Brano selezionato

○ ○ ○ ○ ○ ○ ○

Con il quarto motivo si deduce, ai sensi dell’ art. 360, comma 1, n. 4 c.p.c. per violazione delle norme sulla motivazione, laddove i giudici tributari di appello hanno statuito che il contribuente non ha assolto all’onere dimostrativo neppure parzialmente, senza spiegare l’iter logico giuridico che li ha indotti a ignorare la documentazione allegata dalla contribuente agli atti del giudizio sia di primo che di secondo grado.
Con il quinto motivo la sentenza viene censurata ai sensi dell’ art. 360, comma 1, n. 4, c.p.c. per violazione delle norme sulla motivazione, laddove la statuizione ha un contenuto apparente, in quanto non spiegherebbe l’iter logico seguito per sostenere la non straordinarietà del dato della mancata aggiudicazione delle commesse pubbliche, e contraddittorio con riguardo al dato preso in considerazione dai giudici relativo alla aggiudicazione delle commesse private, in ordine alla rilevata non contestazione da parte del contribuente e alla decisività dell’incidenza delle commesse pubbliche sulla giustificazione addotta dal contribuente.
1.1. -I motivi, da trattarsi congiuntamente, sono in parte inammissibili e in parte infondati.

○ ○ ○ ○ ○ ○ ○

(Dati di puntamento per testo ed elementi)
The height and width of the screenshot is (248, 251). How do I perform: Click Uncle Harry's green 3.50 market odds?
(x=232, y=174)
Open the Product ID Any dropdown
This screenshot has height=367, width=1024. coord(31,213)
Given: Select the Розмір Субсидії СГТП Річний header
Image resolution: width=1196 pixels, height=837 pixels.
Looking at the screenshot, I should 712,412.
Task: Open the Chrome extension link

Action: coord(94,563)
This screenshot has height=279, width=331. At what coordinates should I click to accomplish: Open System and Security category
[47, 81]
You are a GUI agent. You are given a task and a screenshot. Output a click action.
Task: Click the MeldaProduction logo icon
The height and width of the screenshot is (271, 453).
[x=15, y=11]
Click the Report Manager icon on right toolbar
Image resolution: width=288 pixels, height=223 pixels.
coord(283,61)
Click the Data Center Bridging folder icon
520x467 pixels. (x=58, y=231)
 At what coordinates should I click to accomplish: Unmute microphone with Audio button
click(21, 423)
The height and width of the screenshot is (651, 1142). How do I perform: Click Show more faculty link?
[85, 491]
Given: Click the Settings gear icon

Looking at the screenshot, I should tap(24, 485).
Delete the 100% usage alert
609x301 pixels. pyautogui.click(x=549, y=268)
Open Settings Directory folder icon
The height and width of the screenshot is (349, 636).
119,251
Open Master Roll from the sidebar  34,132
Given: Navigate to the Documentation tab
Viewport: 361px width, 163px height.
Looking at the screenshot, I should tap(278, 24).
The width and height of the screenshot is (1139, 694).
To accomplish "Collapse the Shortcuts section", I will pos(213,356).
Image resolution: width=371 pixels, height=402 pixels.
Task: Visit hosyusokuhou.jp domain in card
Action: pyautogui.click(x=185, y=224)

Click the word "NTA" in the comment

○ ○ ○ ○ ○ ○ ○

Sostituisci "sentenza" con "pronuncia" nella parte del brano sui motivi di ricorso che si apre con le parole contenenti "Con il quinto" e si chiude con "addotta dal contribuente.", poi riporta quella parte così modificata.

Con il quinto motivo la pronuncia viene censurata ai sensi dell’ art. 360, comma 1, n. 4, c.p.c. per violazione delle norme sulla motivazione, laddove la statuizione ha un contenuto apparente, in quanto non spiegherebbe l’iter logico seguito per sostenere la non straordinarietà del dato della mancata aggiudicazione delle commesse pubbliche, e contraddittorio con riguardo al dato preso in considerazione dai giudici relativo alla aggiudicazione delle commesse private, in ordine alla rilevata non contestazione da parte del contribuente e alla decisività dell’incidenza delle commesse pubbliche sulla giustificazione addotta dal contribuente.